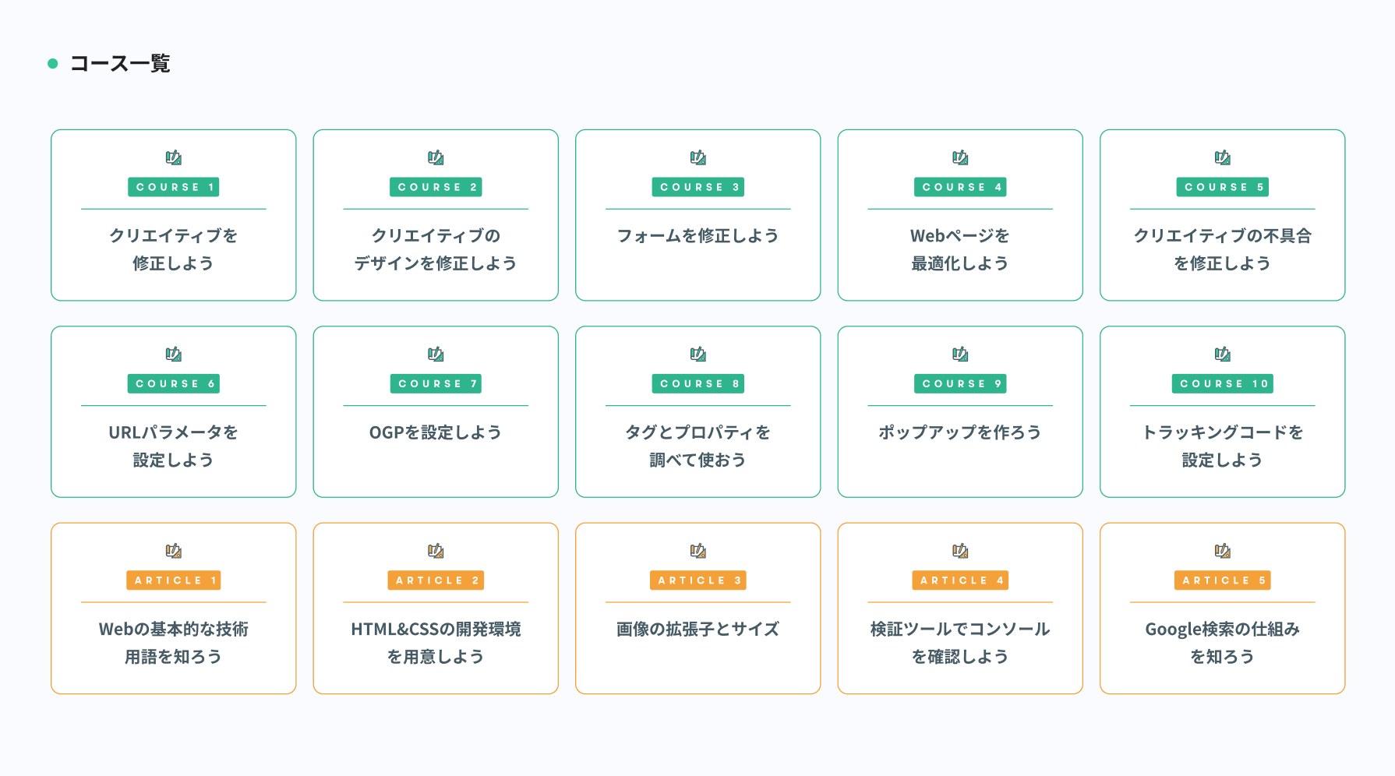The image size is (1395, 776).
Task: Click the pencil icon above COURSE 5 badge
Action: point(1223,158)
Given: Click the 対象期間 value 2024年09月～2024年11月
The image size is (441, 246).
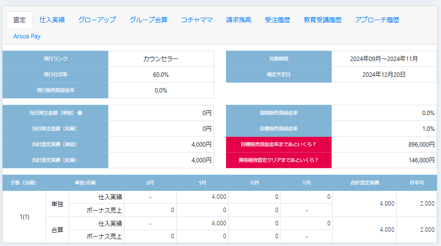Looking at the screenshot, I should 384,59.
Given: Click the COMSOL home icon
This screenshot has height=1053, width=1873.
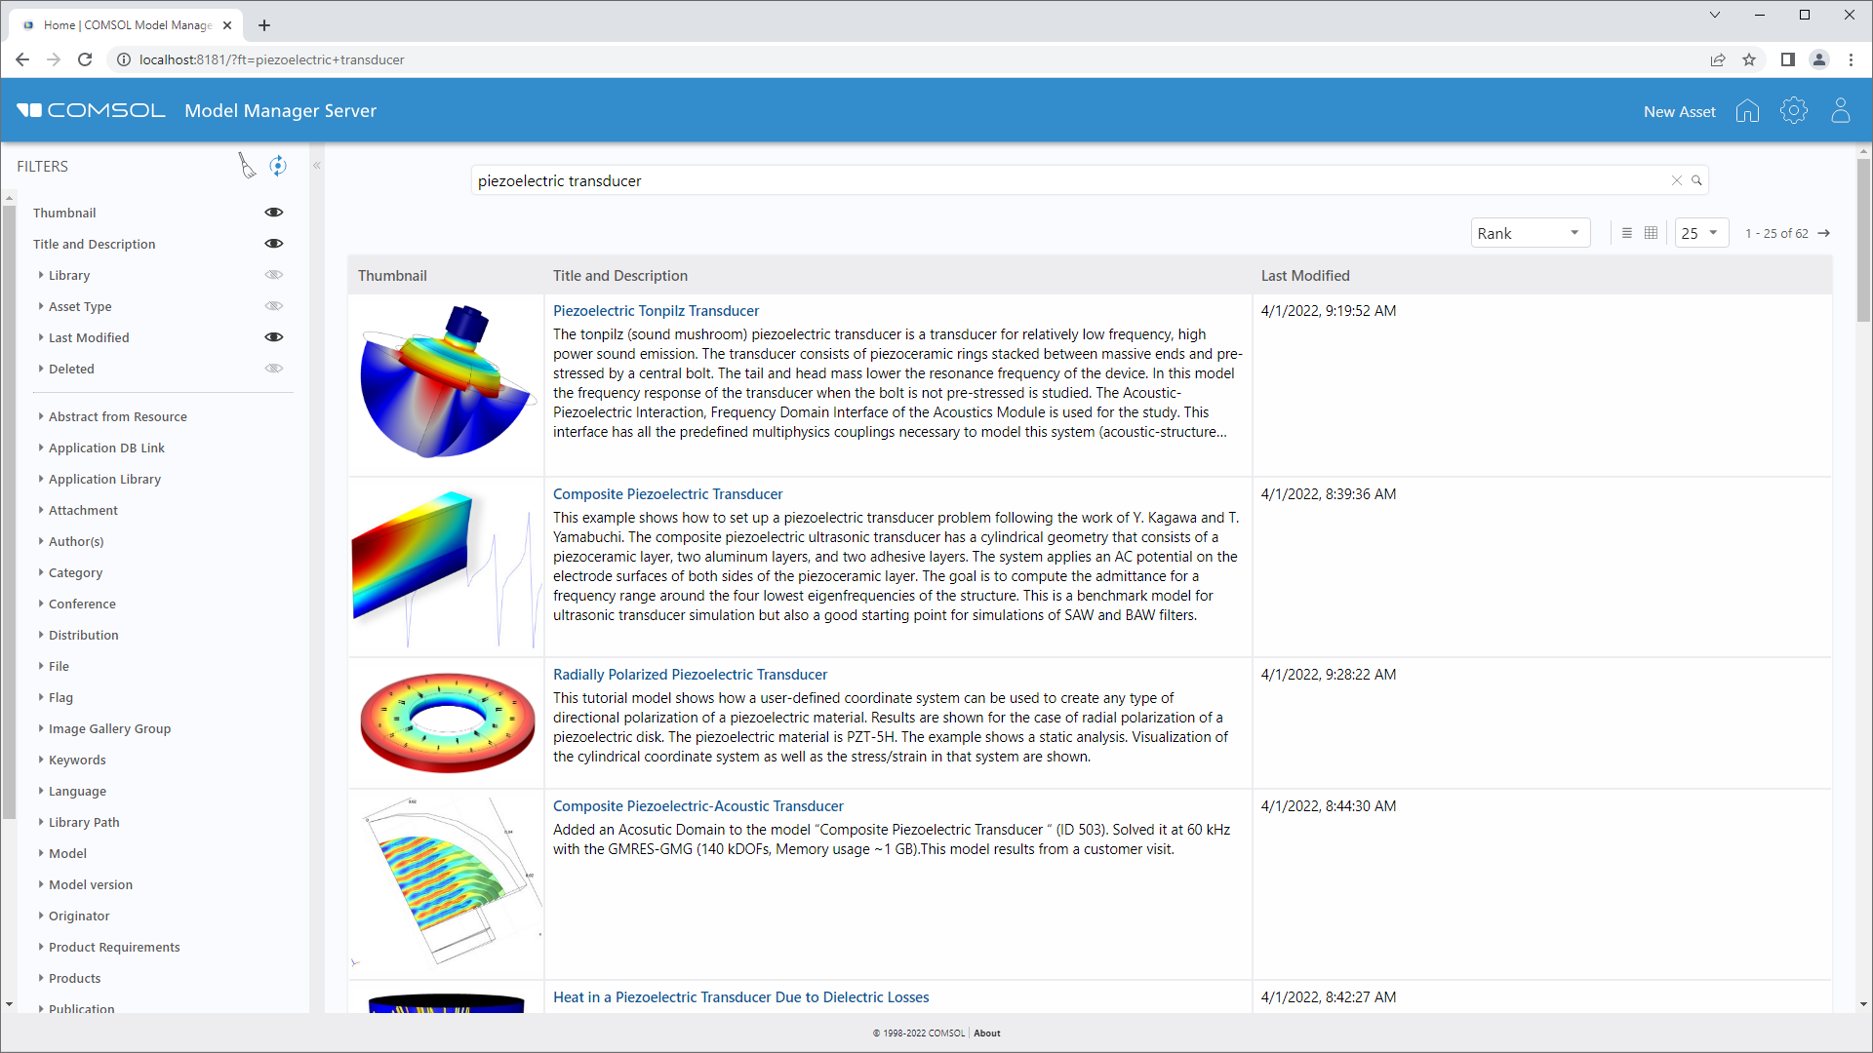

= = = = = = =

◆ Prompt:
Your answer must be exactly the lines from the one with "Given: Click the COMSOL home icon" through the final line of the data, with no pictures in it.

◆ Your solution:
Given: Click the COMSOL home icon
This screenshot has height=1053, width=1873.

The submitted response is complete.